Customers care of stuff doesn't work. And if Beta Gmail stopped working they'd certainly care enough to call/email me all day crying bloody murder. What option am I left then considering it's only beta software, and free at that?

The beta tag has become like those "void where prohibited", "some restrictions apply", "limited warrenty" statements and the like. It's a cover your ass tactic that has almost no real world meaning anymore.

The only thing for them to gain now by leaving beta is the huge tech press/blog coverage the status change will get. Which they don't really need anyway.
Its more then anything a term of endearment. Gmail was the first app and the first beta app. And overall it still represents the hotbed of new features and design.
Exactly, just look at how the GMail mobile has changed over time. I wonder if that's one of the items on their secret checklist.

That said, GMail is also by far the slowest app of them all, it can take seconds to load. I hope they'll implement some kind of background loading sometime.

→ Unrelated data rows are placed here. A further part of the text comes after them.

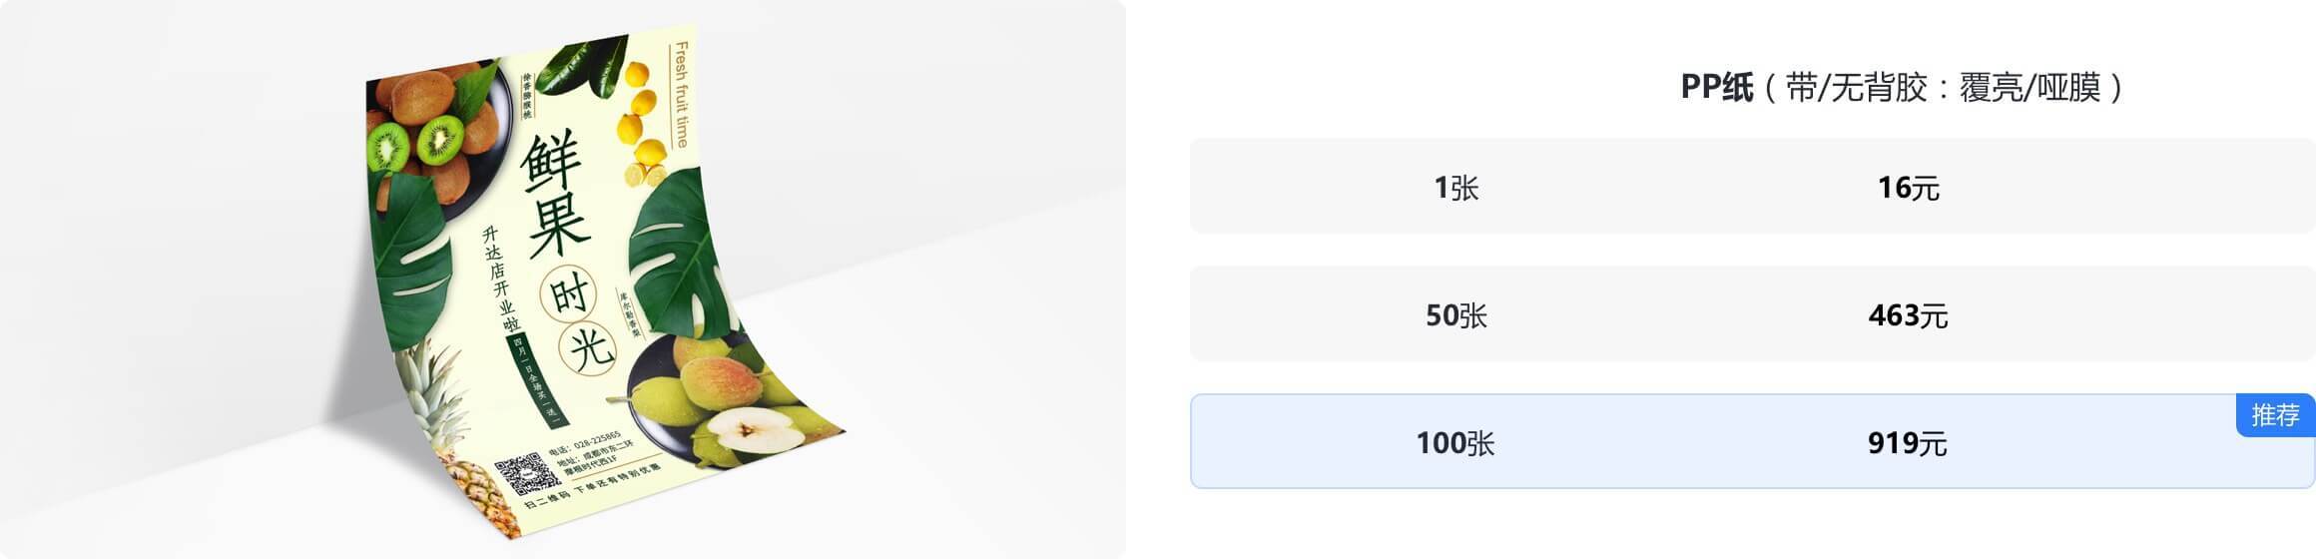Click the 919元 price label
The height and width of the screenshot is (559, 2316).
(x=1908, y=442)
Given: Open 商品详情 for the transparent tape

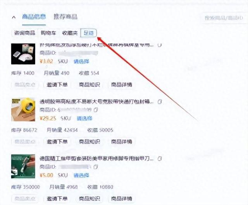Looking at the screenshot, I should pyautogui.click(x=121, y=141).
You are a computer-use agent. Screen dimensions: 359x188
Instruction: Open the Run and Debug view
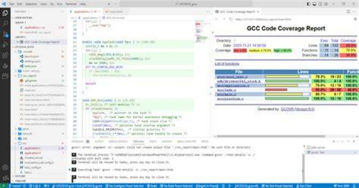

Some Joe Users now associate beta with a sort of brand. I once worked with a guy (who had no clue technically what he was doing) if I could take advantage of the "beta technology". When I asked him what that meant, he said, "you know, all the cool sites nowadays are using the beta!" When I pressed him further and had him sit in front of a browser and point to this beta technology, he finally just pointed out all the beta badges that the Web 2.0 sites were sporting.

So... maybe Gmail keeps the beta because now it's a brand association with being cutting edge and cool or something.

It's true that much of the population has no idea what "beta" used to mean. I had to explain it to someone the other day.

Perhaps we've passed the point where "beta" changes meanings in mainstream usage. Oh, well, at least it didn't go the way of the word "hacker".

It actually kinda went the opposite way...
Because they dont have 100 million registered users testing the Gmail app for them everyday YET!
I don't understand people's obsessions with version numbers.

When I release a project, I start at 0.01, then release 0.02, and so on. The version numbers mean nothing to me, other than that they are increasing.

I still have people email me, though, and say things like, "I saw your project Foo::Bar, when do you think it will be 1.0?" I don't really know what to say...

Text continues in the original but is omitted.